175071 – add automatic download of pronunciation files from Wikimedia Commons

Bug 175071 - add automatic download of pronunciation files from Wikimedia Commons

Summary: add automatic download of pronunciation files from Wikimedia Commons

Status:	REPORTED

Alias:	None

Product:	parley
Classification:	Applications
Component:	general (show other bugs)
Version:	unspecified
Platform:	Microsoft Windows Microsoft Windows

Importance:	NOR wishlist
Target Milestone:	---
Assignee:	Parley Developers

URL:
Keywords:

Depends on:
Blocks:

Reported:	2008-11-13 19:23 UTC by Piotr Kubowicz
Modified:	2008-11-13 19:38 UTC (History)
CC List:	0 users

See Also:
Latest Commit:
Version Fixed In:

Attachments
Perl script fetching information about pronunciation from Commons (8.52 KB, text/x-perl) 2008-11-13 19:33 UTC, Piotr Kubowicz	Details
View All Add an attachment

Note You need to log in before you can comment on or make changes to this bug.

Description Piotr Kubowicz 2008-11-13 19:23:14 UTC

Version:            (using KDE 4.1.3)
OS:                MS Windows
Installed from:    MS Windows

The main Parley website suggest helping in recording pronunciation files for Parley. This does not make any sense: Wikimedia Commons already has about 12 000 free-licensed audio files for English (http://commons.wikimedia.org/wiki/Category:Pronunciation), about 9 000 for Dutch, 7 000 for French, 5 000 for Russian - and many, many more. There are _75_ languages, for which there are some pronunciation files. The task is to utilise these materials.

My bug 175070 discusses a proposal how to make user interface for fetching files and displaying copyright information for them:
http://bugs.kde.org/show_bug.cgi?id=175070

Plus, there could be a special Parley directory for saving downloaded pronunciation files, so that they won't duplicate between different dictionaries. However, because such files are not big (about 17 KB each), it's not urgent.

Comment 1 Piotr Kubowicz 2008-11-13 19:33:32 UTC

Created attachment 28546 [details]
Perl script fetching information about pronunciation from Commons

This is my Perl script I use to fetch information about which pronunciation files are available in Wikimedia Commons for each language. It's a bit tricky, because although these files are organised into categories, they are named in a special way, which includes information about language and sometimes also dialect.
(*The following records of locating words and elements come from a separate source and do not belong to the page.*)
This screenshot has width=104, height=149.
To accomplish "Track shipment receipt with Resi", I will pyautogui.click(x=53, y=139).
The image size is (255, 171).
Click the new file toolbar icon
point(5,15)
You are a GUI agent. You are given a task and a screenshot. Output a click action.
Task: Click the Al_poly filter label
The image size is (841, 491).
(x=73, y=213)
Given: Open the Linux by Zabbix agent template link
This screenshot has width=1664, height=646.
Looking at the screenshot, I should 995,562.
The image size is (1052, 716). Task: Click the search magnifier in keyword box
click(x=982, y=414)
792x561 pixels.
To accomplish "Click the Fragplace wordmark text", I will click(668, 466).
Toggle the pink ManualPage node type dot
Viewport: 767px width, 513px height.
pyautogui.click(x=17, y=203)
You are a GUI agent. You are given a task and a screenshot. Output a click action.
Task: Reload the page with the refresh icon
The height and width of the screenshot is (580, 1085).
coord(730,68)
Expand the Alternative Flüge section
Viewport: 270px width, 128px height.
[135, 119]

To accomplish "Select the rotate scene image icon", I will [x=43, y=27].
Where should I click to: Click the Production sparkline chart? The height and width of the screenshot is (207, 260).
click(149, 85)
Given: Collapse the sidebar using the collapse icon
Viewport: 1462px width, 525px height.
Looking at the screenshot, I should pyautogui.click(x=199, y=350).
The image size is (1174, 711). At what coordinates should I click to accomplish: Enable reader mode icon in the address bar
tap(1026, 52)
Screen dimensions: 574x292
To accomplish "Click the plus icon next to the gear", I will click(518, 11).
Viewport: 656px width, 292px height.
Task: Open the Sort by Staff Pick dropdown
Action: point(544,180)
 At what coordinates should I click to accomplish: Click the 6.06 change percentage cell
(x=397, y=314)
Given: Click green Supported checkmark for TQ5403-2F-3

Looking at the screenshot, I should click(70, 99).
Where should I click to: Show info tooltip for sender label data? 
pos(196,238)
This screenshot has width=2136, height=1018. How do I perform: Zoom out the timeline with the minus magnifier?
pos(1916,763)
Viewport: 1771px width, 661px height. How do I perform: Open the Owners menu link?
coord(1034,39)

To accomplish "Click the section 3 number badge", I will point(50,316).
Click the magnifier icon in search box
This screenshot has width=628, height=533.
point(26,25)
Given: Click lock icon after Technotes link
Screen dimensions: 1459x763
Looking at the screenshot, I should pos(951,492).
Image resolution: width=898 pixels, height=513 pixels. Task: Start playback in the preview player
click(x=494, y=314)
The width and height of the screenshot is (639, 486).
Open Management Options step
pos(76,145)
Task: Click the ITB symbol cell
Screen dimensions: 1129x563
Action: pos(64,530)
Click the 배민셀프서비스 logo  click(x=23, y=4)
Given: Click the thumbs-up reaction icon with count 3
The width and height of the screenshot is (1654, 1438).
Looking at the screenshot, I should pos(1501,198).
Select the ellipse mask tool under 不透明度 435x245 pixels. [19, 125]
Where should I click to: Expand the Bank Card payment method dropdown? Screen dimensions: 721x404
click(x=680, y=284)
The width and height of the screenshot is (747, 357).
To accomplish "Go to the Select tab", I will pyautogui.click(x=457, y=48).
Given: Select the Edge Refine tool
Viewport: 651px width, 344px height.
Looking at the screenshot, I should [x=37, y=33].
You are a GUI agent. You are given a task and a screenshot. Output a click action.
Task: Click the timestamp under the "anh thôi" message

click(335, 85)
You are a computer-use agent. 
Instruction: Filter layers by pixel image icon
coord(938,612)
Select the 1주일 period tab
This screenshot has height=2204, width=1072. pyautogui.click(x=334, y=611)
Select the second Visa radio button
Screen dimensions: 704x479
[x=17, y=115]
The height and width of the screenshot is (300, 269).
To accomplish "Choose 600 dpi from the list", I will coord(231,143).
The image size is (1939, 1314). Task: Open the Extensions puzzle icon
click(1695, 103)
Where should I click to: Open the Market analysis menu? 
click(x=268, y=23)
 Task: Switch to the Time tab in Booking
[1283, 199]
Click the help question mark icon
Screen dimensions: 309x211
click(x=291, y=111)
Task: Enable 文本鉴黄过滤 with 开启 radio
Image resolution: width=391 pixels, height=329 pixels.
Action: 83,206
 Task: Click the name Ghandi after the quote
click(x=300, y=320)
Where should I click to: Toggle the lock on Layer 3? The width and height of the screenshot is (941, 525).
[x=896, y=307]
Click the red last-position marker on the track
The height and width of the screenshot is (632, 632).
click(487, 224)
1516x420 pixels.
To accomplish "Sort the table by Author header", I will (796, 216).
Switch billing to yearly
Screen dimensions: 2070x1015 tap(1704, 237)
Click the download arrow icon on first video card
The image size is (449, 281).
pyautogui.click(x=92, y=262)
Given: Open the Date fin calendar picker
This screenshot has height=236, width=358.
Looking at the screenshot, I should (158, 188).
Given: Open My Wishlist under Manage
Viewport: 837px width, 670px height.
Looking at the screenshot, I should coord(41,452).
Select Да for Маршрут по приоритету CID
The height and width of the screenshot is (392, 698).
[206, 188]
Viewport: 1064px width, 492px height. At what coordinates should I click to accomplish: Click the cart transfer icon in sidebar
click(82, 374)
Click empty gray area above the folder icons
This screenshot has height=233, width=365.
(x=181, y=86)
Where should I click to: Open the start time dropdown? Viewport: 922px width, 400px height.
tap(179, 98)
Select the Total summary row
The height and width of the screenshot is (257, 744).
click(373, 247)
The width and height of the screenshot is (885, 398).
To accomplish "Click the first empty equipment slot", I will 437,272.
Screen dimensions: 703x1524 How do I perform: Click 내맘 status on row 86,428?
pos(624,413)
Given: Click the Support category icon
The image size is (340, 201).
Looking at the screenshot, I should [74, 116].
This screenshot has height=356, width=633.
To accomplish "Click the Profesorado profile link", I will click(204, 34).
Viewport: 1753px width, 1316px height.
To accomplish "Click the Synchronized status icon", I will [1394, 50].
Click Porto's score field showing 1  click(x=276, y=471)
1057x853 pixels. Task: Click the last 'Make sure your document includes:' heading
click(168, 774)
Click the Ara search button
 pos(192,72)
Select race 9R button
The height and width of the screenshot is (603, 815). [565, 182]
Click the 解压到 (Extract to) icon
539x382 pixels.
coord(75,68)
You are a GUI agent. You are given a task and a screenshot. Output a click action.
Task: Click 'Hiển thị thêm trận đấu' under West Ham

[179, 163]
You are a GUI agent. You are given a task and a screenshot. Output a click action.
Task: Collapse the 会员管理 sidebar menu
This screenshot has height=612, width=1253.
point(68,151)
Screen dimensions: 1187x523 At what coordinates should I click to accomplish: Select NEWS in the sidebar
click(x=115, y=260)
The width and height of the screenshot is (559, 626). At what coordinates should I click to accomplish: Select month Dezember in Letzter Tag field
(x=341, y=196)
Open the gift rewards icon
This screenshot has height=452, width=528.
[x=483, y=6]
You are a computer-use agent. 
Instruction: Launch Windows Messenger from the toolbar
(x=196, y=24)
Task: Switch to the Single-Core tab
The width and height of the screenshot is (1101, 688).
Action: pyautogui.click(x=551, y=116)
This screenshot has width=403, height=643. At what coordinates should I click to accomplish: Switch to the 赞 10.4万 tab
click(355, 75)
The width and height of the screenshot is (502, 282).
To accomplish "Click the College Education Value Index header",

So, Image:De-Buch.ogg is pronunciation of "Buch" in German (case sensitive) and Image:En-us-cat.ogg is pronunciation of "cat" in English, with US accent.

Comment 2 Piotr Kubowicz 2008-11-13 19:38:00 UTC

When searching for pronunciation files Parley could use one of two methods: try to guess filename on Wikimedia Commons (algorithm: get image name, add two-letter language prefix ending with pause, add ".ogg" extension; if this fails try adding dialect prefix after language prefix) or use some kind of web service on Parley server, which would use a prebuilt list of pronunciation files available for each word (a dummy method for creating such "database" is presented in my script).